Par ailleurs, il existe des ponts entre les écoles privées confessionnelles. Ce pont est possible par l’action des écoles catholiques. En effet, le père Youssef Nasr, Secrétaire Général des écoles catholiques au Liban, est également coordinateur des institutions éducatives privées. Il rassemble donc les écoles sunnites, chiites, druzes, orthodoxes et protestantes pour qu’elles se rencontrent et élaborent des projets communs.

L’éducation catholique

Malgré la situation du Liban, le père Youssef Nasr a espoir dans l’éducation qu’il croit capable de changer le visage du Liban en particulier en procurant une éducation à la citoyenneté. Cette éducation à la citoyenneté se traduit par une attention au pauvre mais également à lutter contre toutes discriminations.

Cette espérance est d’autant plus forte que le père Youssef Nasr fait le constat amer que les écoles catholiques ont échoué à éduquer une élite qui, aujourd’hui, ne pense qu’en terme de communautés ou d’intérêts personnels. Certes, il y a eu un échec à infuser une volonté de défendre les intérêts non pas communautaires mais nationaux. Néanmoins, cela ne doit pas faire perdre espoir dans une éducation qui crée un sentiment d’appartenance nationale plutôt que seulement confessionnelle et communautaire.

Le système éducatif catholique permet également de maintenir les chrétiens sur le territoire libanais. Cela permet de préserver la pluralité ainsi que la diversité au sein de la société libanaise. S’il n’y avait pas ces écoles catholiques de proximité, les familles catholiques partiraient vivre à l’étranger.

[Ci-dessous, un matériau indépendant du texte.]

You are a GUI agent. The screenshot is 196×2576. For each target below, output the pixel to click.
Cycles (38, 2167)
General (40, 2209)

Par ailleurs, il existe une spécificité de l’éducation catholique : la spiritualité. En effet, il existe une ambiance scolaire imprégnée de valeurs chrétiennes et humaines.

Le père Youssef Nasr finit cette conférence par le rappel que les écoles catholiques, par le principe de catholicité, se doivent de contribuer à la création d’un sentiment d’appartenance nationale et non pas communautaire.

Temps des questions                                                                                                 

1-           Comment transmettre la foi catholiques dans les écoles ?

La mission principale de l’école catholique est de léguer et d’enseigner cette foi. Au Liban, les crises et les guerres n’ont pas permis de mener à bien cette mission. Les évènements extérieurs n’ont pas permis de transmettre cette foi. Voir certains anciens élèves d’écoles catholiques se comporter comme ils le font alors qu’ils sont l’élite du pays, a remis en cause la manière dont les enseignants catholiques vivent et exercent leur mission. Il faut donc reconnaitre ses échecs et accepter de recommencer. Même si la guerre n’a pas aidé à réaliser cette mission, enseigner la foi reste une priorité.

Il faut également souligner un fait. L’école ne vient là que pour compléter l’éducation des parents. L’école n’a donc pas une totale liberté dans l’éducation donnée à l’enfant mais doit composer avec celle donnée par les parents. Par ailleurs, il ne faut pas nier l’influence de la société. On observe que les élèves sont divisés entre la théorie enseignée à l’école et la pratique, les choses qu’ils voient dans la société. Ce qu’ils voient dans la société rentre en contradiction avec ce qui est enseigné. Il ne faut donc pas rejeter entièrement la faute à l’école.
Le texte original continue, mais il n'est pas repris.